▸ **Exercise directions**:
Swap "Screen dimensions" for "Screen size" everywhere it occurs in the items below, and reproduce them with no other changes.

▸ **Supplied entries**:
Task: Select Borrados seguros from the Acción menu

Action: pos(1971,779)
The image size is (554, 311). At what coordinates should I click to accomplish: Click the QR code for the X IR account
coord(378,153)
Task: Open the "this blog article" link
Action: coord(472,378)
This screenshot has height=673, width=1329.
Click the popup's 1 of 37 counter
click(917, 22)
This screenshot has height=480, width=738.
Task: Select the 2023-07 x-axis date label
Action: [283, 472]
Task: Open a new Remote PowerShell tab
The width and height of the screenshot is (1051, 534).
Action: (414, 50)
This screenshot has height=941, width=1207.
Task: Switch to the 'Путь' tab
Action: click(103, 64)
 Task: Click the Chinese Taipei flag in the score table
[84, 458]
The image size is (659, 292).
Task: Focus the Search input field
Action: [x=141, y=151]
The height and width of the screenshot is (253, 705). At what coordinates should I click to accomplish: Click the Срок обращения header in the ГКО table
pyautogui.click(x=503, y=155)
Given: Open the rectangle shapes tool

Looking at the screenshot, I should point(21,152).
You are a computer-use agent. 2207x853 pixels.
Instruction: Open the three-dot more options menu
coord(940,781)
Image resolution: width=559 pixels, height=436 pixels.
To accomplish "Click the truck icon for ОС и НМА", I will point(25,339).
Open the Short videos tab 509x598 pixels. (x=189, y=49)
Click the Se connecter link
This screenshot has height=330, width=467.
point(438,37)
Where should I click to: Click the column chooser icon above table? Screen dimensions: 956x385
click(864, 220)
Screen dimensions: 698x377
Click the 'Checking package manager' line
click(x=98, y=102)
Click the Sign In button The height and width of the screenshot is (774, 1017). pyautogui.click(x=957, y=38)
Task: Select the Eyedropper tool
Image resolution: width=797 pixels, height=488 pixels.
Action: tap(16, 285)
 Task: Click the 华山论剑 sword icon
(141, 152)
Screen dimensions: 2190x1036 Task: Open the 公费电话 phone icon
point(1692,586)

▸ **Result of the task**:
Task: Select Borrados seguros from the Acción menu

Action: pos(1971,779)
The image size is (554, 311). At what coordinates should I click to accomplish: Click the QR code for the X IR account
coord(378,153)
Task: Open the "this blog article" link
Action: coord(472,378)
This screenshot has height=673, width=1329.
Click the popup's 1 of 37 counter
click(917, 22)
This screenshot has height=480, width=738.
Task: Select the 2023-07 x-axis date label
Action: [283, 472]
Task: Open a new Remote PowerShell tab
The width and height of the screenshot is (1051, 534).
Action: (414, 50)
This screenshot has height=941, width=1207.
Task: Switch to the 'Путь' tab
Action: click(103, 64)
 Task: Click the Chinese Taipei flag in the score table
[84, 458]
The image size is (659, 292).
Task: Focus the Search input field
Action: [x=141, y=151]
The height and width of the screenshot is (253, 705). At what coordinates should I click to accomplish: Click the Срок обращения header in the ГКО table
pyautogui.click(x=503, y=155)
Given: Open the rectangle shapes tool

Looking at the screenshot, I should point(21,152).
You are a computer-use agent. 2207x853 pixels.
Instruction: Open the three-dot more options menu
coord(940,781)
Image resolution: width=559 pixels, height=436 pixels.
To accomplish "Click the truck icon for ОС и НМА", I will point(25,339).
Open the Short videos tab 509x598 pixels. (x=189, y=49)
Click the Se connecter link
This screenshot has height=330, width=467.
point(438,37)
Where should I click to: Click the column chooser icon above table? Screen size: 956x385
click(864, 220)
Screen size: 698x377
Click the 'Checking package manager' line
click(x=98, y=102)
Click the Sign In button The height and width of the screenshot is (774, 1017). pyautogui.click(x=957, y=38)
Task: Select the Eyedropper tool
Image resolution: width=797 pixels, height=488 pixels.
Action: tap(16, 285)
 Task: Click the 华山论剑 sword icon
(141, 152)
Screen size: 2190x1036 Task: Open the 公费电话 phone icon
point(1692,586)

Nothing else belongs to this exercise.